Le Rapport Mapping de 2010 reflète le sentiment d’abandon des populations de l’Est de la RDC. Ce document, qui recense plus de 600 massacres et crimes de guerre, a failli être enterré sous la pression du Rwanda et de ses alliés. À ce jour, il n’a toujours pas conduit à une enquête judiciaire sérieuse3.
Pourquoi ce silence ? Comment expliquer cette indifférence ? Parce que ce chaos profite à des puissances qui pillent les richesses congolaises en toute impunité4.

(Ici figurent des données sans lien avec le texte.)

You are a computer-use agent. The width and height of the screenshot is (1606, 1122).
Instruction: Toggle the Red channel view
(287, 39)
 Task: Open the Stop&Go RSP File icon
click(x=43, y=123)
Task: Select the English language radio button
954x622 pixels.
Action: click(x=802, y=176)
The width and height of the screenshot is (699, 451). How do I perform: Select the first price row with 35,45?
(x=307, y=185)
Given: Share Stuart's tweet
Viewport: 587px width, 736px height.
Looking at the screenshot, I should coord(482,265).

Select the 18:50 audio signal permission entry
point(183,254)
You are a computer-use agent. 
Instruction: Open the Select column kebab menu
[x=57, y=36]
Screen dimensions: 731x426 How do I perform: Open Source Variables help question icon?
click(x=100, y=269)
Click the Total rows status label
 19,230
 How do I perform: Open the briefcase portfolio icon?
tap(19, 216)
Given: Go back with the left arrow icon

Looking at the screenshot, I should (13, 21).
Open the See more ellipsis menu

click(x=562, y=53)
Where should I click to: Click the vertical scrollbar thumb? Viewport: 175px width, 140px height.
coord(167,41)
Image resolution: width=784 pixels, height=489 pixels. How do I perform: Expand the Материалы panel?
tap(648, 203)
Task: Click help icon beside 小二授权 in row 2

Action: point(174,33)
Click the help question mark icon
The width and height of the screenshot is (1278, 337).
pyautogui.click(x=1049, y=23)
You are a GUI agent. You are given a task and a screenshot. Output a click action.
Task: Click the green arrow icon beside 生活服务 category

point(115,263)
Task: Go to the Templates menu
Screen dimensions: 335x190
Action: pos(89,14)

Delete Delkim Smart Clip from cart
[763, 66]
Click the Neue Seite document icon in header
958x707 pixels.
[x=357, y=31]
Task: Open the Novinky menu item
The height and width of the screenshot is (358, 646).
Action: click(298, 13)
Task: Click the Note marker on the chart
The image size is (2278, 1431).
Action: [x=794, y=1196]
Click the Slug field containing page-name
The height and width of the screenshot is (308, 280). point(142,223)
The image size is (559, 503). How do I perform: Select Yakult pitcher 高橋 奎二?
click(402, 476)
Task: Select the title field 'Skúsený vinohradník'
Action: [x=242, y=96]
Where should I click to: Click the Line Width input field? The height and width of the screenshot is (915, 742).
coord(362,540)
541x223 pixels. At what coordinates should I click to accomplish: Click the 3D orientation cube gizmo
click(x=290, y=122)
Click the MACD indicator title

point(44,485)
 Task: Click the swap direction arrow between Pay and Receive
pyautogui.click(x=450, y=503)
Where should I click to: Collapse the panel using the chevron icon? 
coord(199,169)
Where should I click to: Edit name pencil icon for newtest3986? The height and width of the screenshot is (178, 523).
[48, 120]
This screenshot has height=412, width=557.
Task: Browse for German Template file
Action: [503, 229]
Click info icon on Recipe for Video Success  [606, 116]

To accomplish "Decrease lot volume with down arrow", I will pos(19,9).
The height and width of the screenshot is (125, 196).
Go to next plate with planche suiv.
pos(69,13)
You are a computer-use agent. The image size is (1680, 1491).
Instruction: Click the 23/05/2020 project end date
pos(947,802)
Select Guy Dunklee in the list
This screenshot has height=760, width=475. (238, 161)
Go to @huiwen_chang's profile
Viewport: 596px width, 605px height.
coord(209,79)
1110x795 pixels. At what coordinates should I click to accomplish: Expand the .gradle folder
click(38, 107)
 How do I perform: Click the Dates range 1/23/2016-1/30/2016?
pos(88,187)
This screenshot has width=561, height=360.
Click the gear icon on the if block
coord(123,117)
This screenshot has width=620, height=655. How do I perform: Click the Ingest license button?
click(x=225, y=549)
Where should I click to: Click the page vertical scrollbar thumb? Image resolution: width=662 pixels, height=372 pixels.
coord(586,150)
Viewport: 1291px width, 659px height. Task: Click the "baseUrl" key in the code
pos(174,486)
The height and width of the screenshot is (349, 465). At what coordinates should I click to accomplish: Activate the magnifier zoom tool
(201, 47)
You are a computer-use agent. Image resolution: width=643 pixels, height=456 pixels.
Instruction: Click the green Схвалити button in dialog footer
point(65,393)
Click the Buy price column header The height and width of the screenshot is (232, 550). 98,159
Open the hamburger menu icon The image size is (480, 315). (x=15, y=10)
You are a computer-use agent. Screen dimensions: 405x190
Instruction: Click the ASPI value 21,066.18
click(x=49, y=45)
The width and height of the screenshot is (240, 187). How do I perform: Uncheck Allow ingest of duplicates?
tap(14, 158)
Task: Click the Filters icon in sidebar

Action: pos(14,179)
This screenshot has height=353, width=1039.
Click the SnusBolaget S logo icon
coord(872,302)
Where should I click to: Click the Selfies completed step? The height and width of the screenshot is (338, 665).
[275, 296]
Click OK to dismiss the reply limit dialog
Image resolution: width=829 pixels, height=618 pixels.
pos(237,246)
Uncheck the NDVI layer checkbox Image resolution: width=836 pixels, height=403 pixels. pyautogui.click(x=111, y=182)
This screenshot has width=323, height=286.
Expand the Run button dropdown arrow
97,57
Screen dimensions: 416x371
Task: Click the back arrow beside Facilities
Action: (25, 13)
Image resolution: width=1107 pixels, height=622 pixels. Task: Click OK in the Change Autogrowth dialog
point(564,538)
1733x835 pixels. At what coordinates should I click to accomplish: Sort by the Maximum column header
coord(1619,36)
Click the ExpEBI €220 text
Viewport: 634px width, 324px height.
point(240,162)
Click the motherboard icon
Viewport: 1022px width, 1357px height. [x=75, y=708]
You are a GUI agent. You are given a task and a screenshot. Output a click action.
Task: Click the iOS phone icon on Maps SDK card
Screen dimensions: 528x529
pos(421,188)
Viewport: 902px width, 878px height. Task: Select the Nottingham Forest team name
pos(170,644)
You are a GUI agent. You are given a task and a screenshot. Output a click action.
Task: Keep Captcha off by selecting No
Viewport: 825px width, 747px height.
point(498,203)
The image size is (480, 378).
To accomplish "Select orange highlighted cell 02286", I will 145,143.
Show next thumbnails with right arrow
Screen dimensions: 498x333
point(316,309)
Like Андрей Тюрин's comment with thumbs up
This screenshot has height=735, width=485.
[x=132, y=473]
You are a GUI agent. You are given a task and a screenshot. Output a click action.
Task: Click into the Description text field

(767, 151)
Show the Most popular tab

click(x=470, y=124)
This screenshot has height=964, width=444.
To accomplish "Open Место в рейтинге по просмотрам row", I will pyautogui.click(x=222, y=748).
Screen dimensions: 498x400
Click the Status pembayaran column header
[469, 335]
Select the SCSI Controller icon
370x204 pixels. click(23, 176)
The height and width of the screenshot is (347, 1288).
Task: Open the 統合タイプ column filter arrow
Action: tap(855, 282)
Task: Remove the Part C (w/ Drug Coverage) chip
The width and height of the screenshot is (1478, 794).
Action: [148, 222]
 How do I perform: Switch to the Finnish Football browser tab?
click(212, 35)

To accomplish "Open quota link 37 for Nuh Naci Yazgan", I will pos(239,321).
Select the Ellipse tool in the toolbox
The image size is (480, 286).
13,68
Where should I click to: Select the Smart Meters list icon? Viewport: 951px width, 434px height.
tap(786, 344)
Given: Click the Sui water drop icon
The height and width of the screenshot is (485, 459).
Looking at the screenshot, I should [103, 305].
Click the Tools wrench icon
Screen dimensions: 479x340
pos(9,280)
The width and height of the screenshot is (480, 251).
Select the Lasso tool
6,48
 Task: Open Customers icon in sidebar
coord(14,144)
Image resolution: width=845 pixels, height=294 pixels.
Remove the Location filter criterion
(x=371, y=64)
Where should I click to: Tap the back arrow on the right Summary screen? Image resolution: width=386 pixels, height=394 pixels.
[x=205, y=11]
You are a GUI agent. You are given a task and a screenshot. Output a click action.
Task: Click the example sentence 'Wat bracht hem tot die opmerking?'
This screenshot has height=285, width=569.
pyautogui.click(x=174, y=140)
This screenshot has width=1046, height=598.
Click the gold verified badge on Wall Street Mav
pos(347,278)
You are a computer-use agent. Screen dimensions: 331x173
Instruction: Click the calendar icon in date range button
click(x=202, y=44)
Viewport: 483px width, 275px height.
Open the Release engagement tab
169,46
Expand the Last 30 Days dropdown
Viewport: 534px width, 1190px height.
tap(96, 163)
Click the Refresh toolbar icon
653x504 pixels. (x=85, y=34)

Pour comprendre l’origine du conflit, il faut remonter à la colonisation belge. En 1918, après avoir pris le contrôle du Ruanda-Urundi (actuels Rwanda et Burundi), Bruxelles impose une administration raciale, figeant la distinction entre Hutus et Tutsis5. Jugés plus proches des Européens, les Tutsis sont favorisés et placés à des postes clés, tandis que les Hutus sont relégués à des fonctions subalternes.
À l’approche de l’indépendance, la Belgique change de stratégie, soutient les Hutus et favorise la prise de pouvoir du Parmehutu, mouvement anti-Tutsi. Dès 1959, des massacres éclatent, poussant des milliers de Tutsis à fuir au Zaïre (future RDC). Cette fracture, créée par le colonialisme, alimentera des décennies de violences, jusqu’au génocide rwandais de 1994, où près d’un million de Tutsis seront massacrés en seulement trois mois6.
Kagame et le FPR renversent alors le régime hutu et pourchassent les génocidaires réfugiés au Zaïre, précipitant le pays dans une guerre sans fin. Depuis 1996, la RDC est un champ de bataille où le Rwanda et l’Ouganda, sous prétexte de traquer les milices hutus, pillent les richesses du Kivu7.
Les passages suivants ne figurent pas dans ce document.